The Ghostbusters II soundtrack with Bobby Brown, New Edition, and Run DMC. As a pre-teen, New Jack Swing was the most magnetic contemporary movement in music that I had encountered up until that point before punk rock. There was style and sex appeal and emotion that I didn’t get from the other stuff on the radio. It made me put down the Motown records that I had worn out and grown attached to, not quite understanding at the time that it was a direct lineage, and that those were a modern update with hard swung 808s.

What kind of inspirations outside of music have an impact on your songwriting?

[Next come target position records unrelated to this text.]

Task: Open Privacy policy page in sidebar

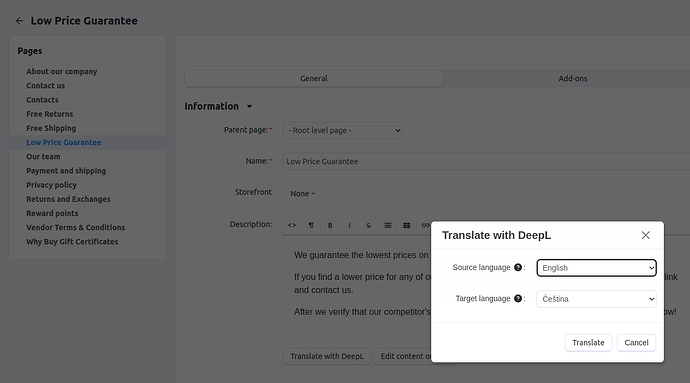Action: 51,185
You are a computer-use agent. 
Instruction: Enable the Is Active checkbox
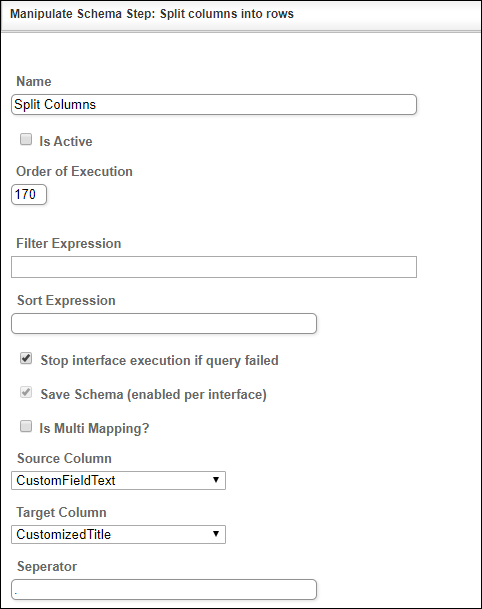26,139
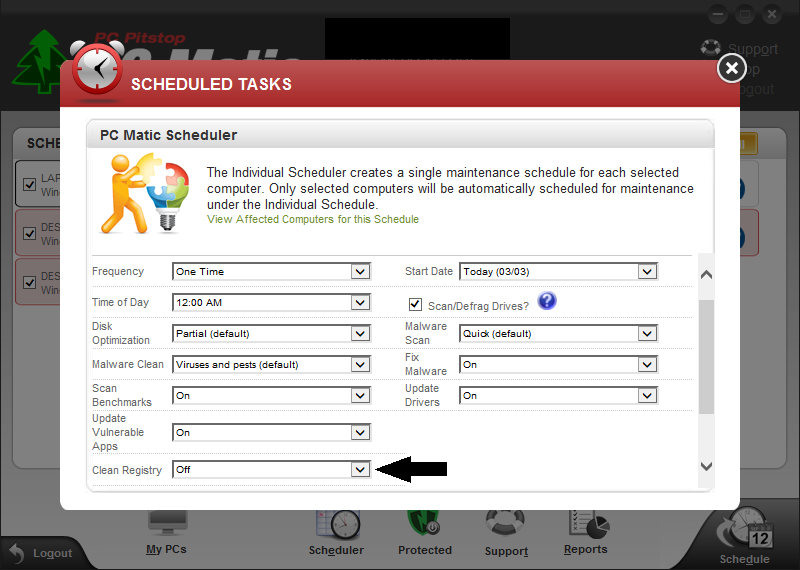
Task: Toggle the Scan/Defrag Drives checkbox
Action: [415, 304]
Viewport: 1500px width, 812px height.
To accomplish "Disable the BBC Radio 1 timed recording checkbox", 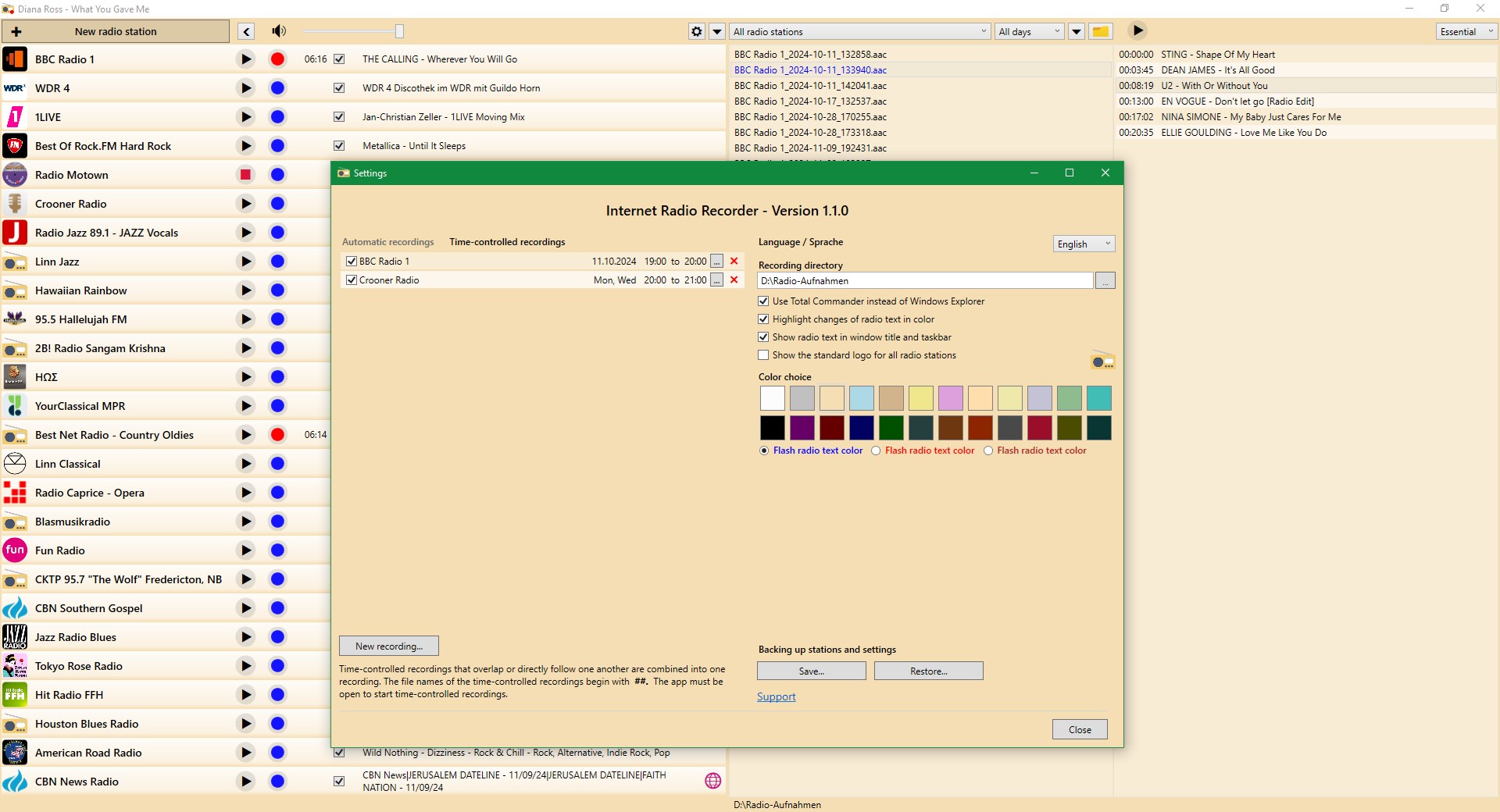I will click(352, 262).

As a band we pull from film, literature, political theory, Columbo, acronym jokes, chess, everything. Personally I am drawn to silence and the ambient sounds of my environment. I’m also a big fan of limitations of all kinds, from busted or limited gear to things with limited capabilities. Anything that forces you to make decisions and shapes your music before you even have a chance to touch it.

What’s the best piece of advice you’ve ever been given as a musician?

Lower your expectations.

If you could be any band from the past two decades who would it be, and why?

The last two decades don’t cover some of the more interesting periods of some of my favourite bands. I would be curious to be a part of the chaotic periods of say, The Stooges in 1970 / ’71 or Spacemen 3 circa ‘89. But honestly, I think we would all answer this question differently. I feel like sometimes, it’s almost important in a way, to not meet your heroes, as your perceptions and memories of them from the outside can be a bit more pleasant than the realities. I think it’s a healthy thing to have admiration for certain bands or figures that might push and shape how you approach your own art, and when confronted by a vile wretched person that isn’t the one in your head, it kills the dream.

But a quick short answer, maybe Bloc Party so that I could take in Matt Tong before his rapid decline.

Algiers’ new album ‘The Underside of Power’ is out now.